Of course, as USA Today points out, the proposal doesn’t exactly make it clear how a new tax levied at these companies will steer users toward European alternatives.
The Wall Street Journal reported that a French member of the European Parliament explained the need for the data tax by saying that European nations have become ”just the puppets of financiers and multinationals.” And on the other side, Forbes put out the headline: ”Gibbering Nonsense From France About Apple, Google, Facebook and Amazon.”
The European Union’s tax plan would establish a new Internet regulatory agency empowered with leveling the playing field between the American tech giants and European competitors. French Technology Minister Fleur Pellerin told the Wall Street Journal that, by not having any regulations in place, the major companies are “blocking innovation from all of the other actors.”
The agency would also be tasked with tackling the subject of data privacy, which has become a point of contention as Apple, Google, Facebook, and Amazon have all released information to the U.S. government.

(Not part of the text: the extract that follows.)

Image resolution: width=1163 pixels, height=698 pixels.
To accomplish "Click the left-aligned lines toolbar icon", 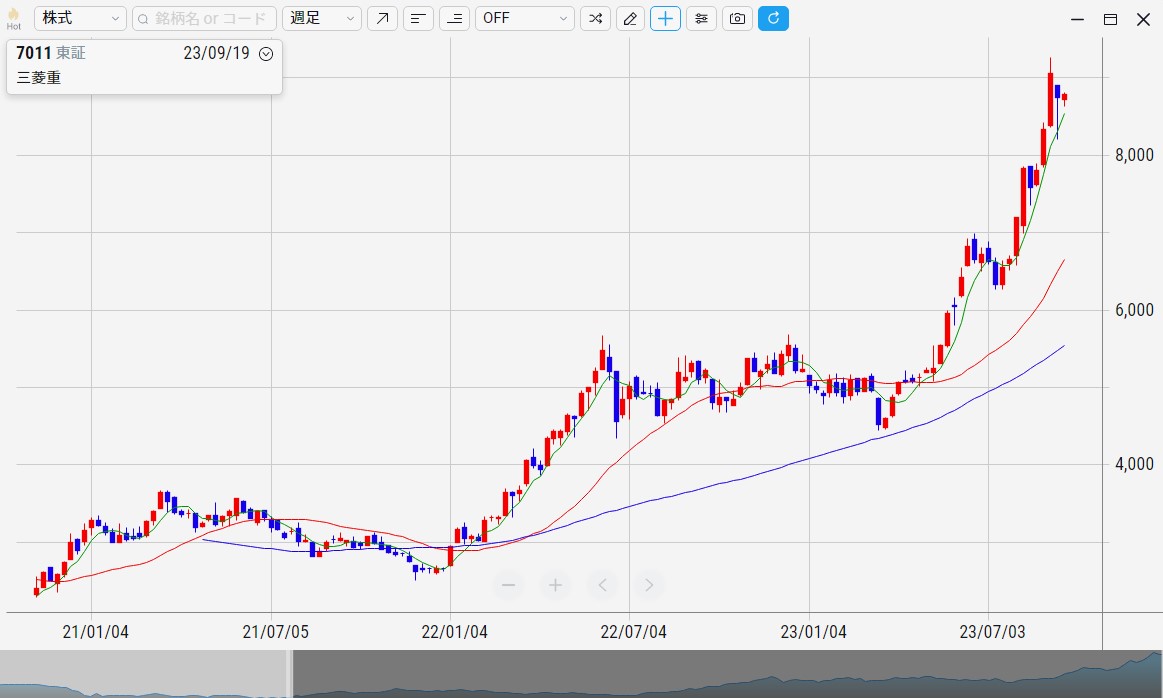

The data proposals are expected to be presented at the summit of European leaders in late October and it appears that, according to USA Today, the data tax is unlikely to move forward this time, as it’s unclear how a usage-based tax could be imposed. Pellerin told the Financial Times that that her agency is looking into data transfer, traffic, and interconnection in order to calculate how the American companies make their money.
Unsurprisingly, the proposal appears to have the support of European telecoms who built the physical networks that American companies enjoy low tax rates using. But in a new report by The Telegraph, it appears as though Great Britain will oppose the proposal, with one of the biggest reasons being the fact that the European Union does not have the power to issue taxes.